Range to repeat from the listing below: the line containing "Task: Open 選択 for 置き換え後のタグ" down to the line containing "Where should I", both included. Copy it exactly, pictures excluded, and add nothing else.

Record excerpts:

==========

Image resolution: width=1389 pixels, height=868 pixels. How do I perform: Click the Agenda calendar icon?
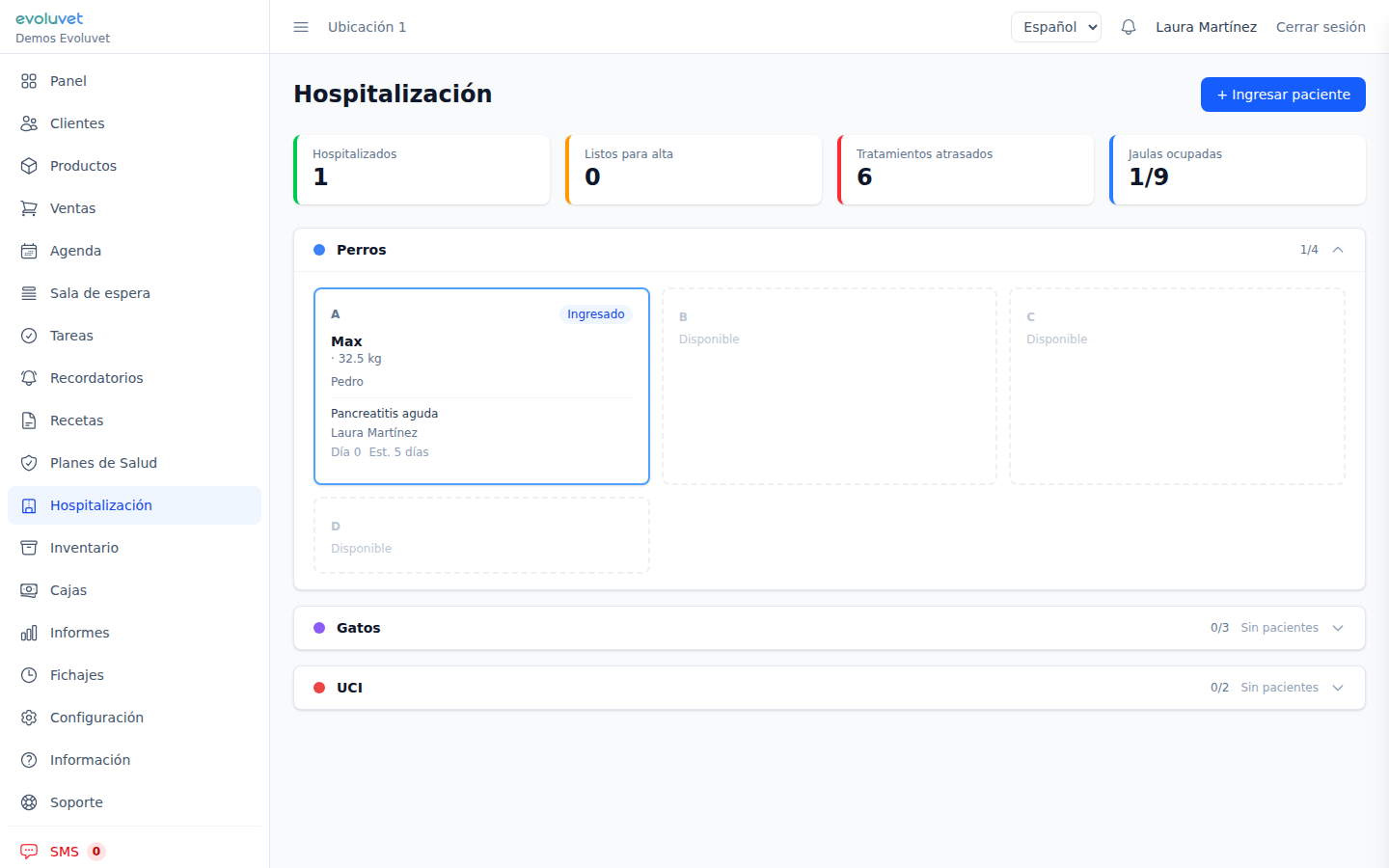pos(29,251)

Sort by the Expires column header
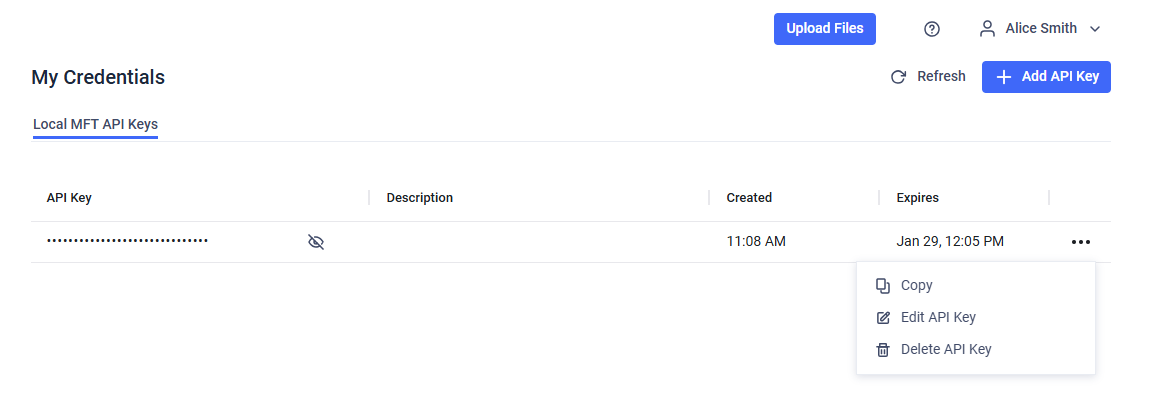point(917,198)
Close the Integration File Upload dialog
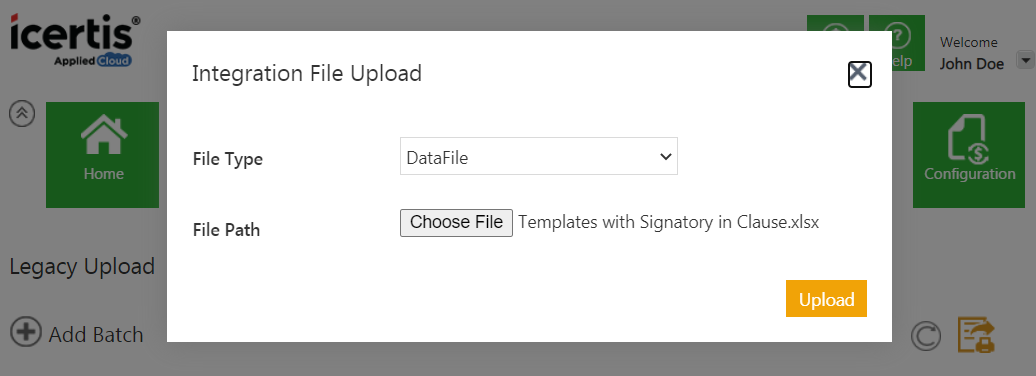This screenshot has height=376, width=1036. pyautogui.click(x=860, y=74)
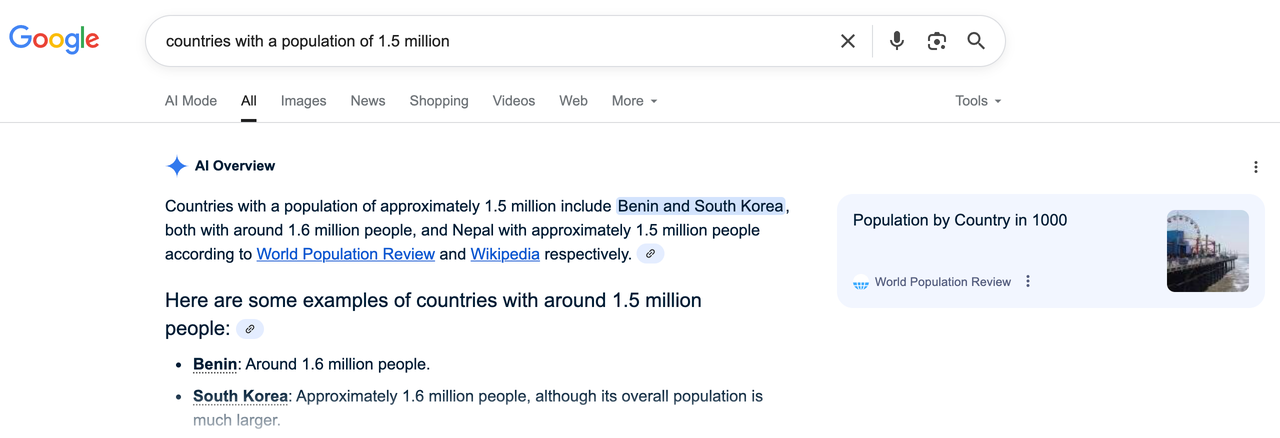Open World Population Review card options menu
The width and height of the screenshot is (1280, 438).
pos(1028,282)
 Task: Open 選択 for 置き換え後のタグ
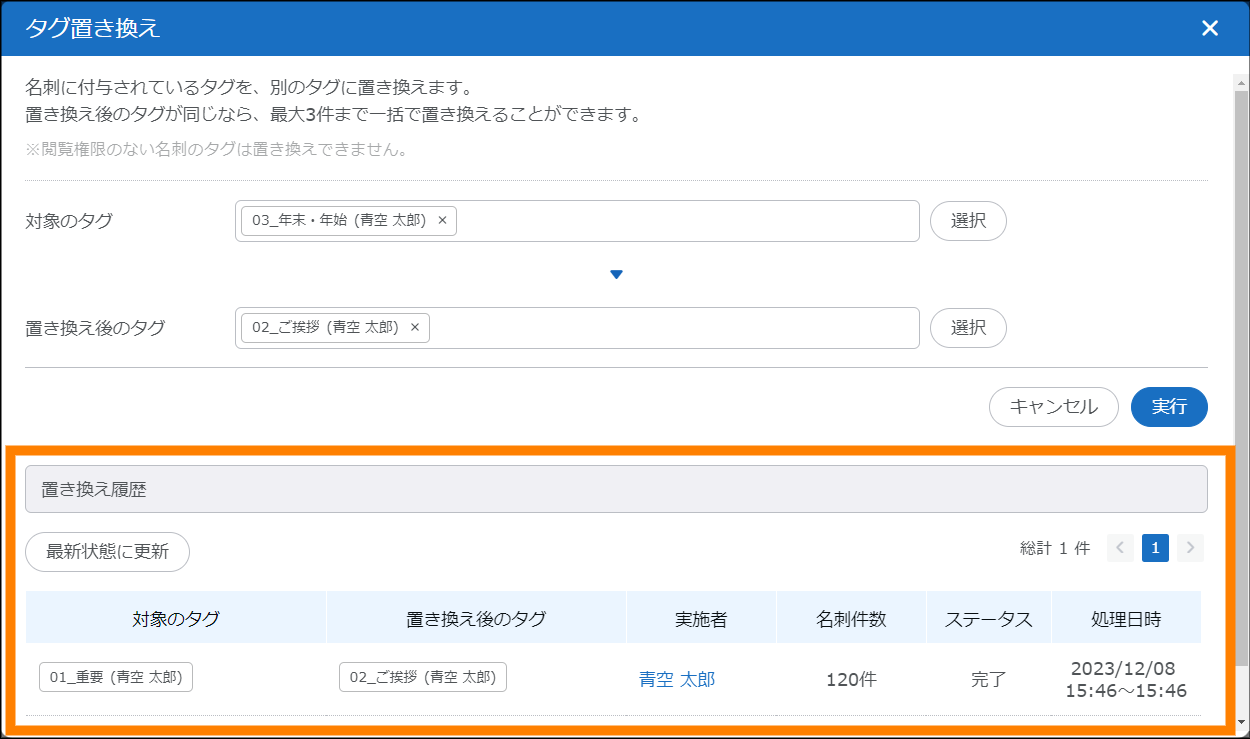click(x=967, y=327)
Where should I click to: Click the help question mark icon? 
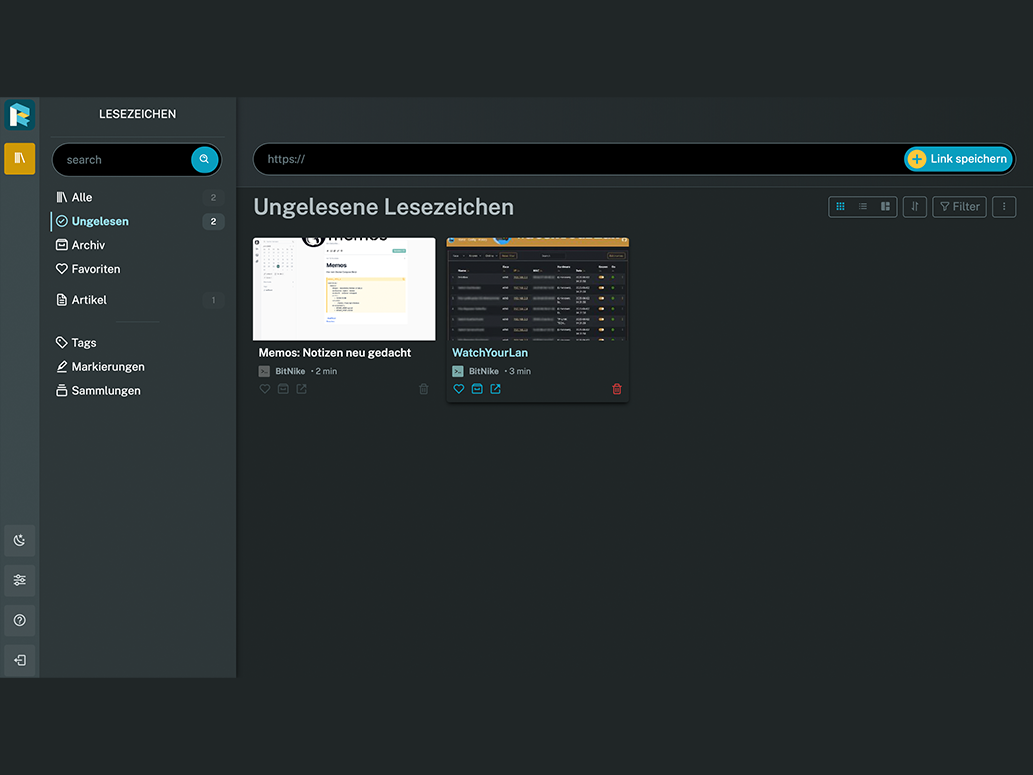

==========

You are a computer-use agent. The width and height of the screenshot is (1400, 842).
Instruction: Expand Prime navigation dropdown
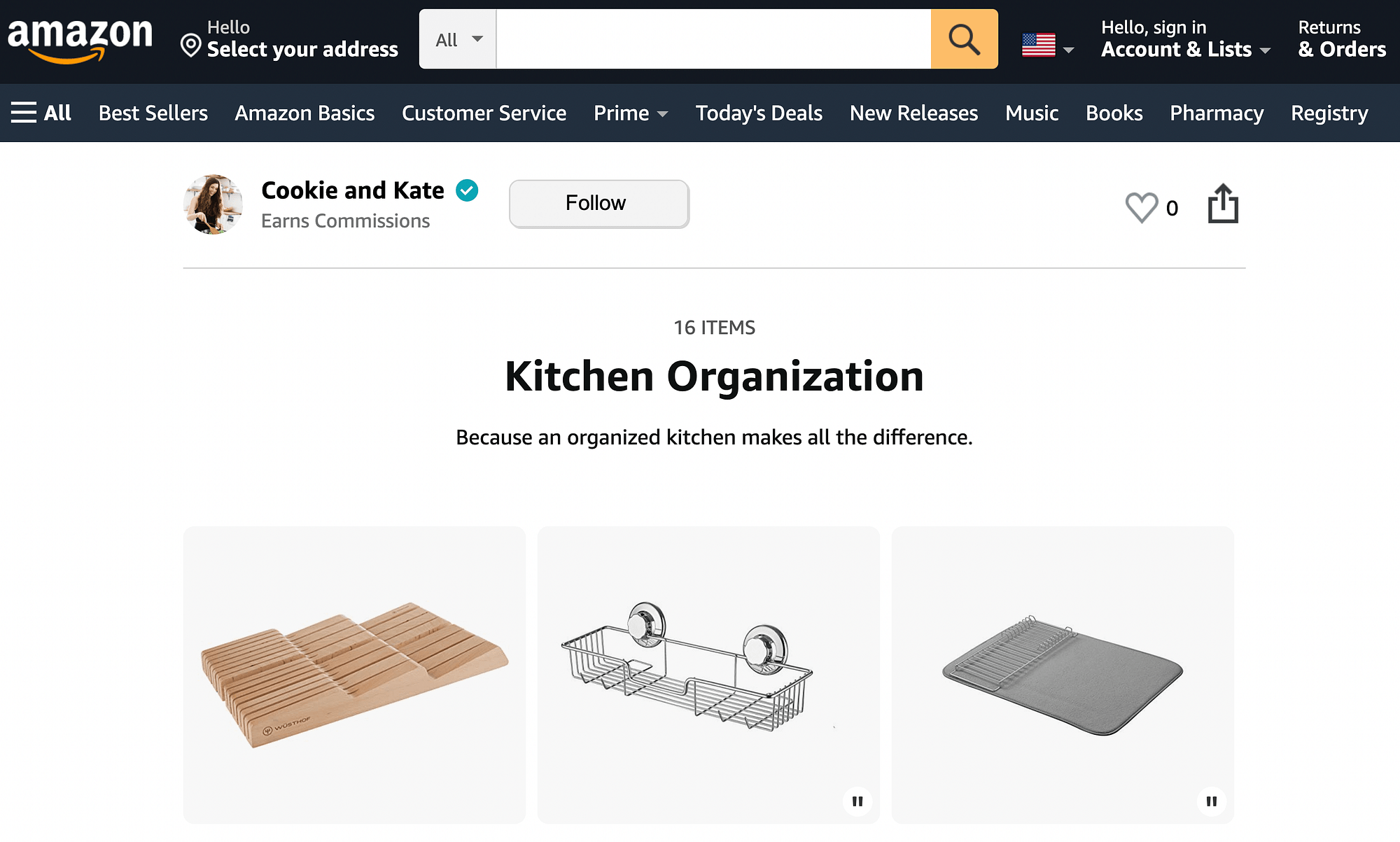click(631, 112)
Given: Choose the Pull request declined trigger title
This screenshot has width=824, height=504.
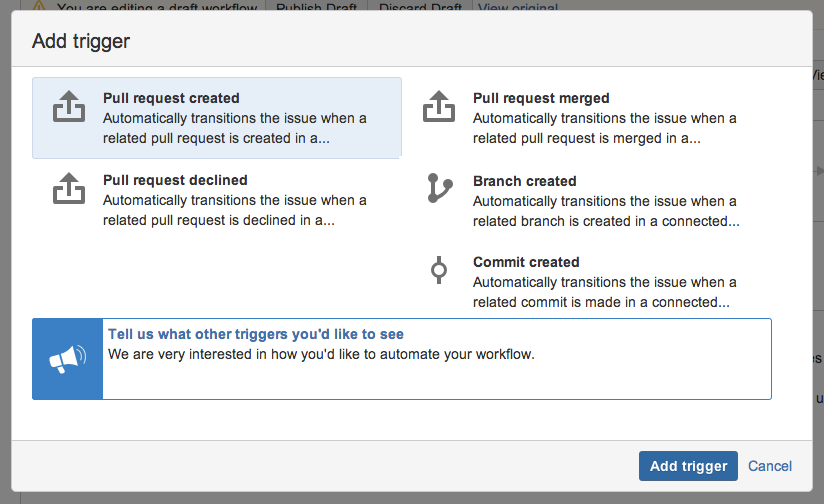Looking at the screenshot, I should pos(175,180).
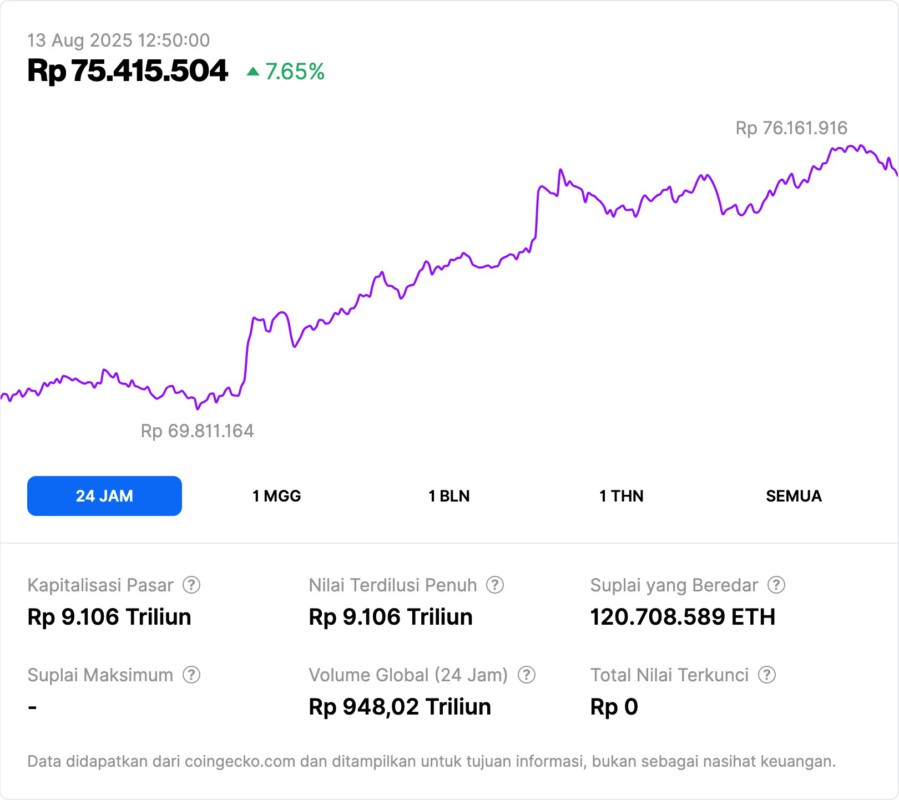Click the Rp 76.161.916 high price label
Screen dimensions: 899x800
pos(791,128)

==========

Final answer:
 Task: Open 選択 for 置き換え後のタグ
click(x=967, y=327)
Where should I click to: Click the help question mark icon? 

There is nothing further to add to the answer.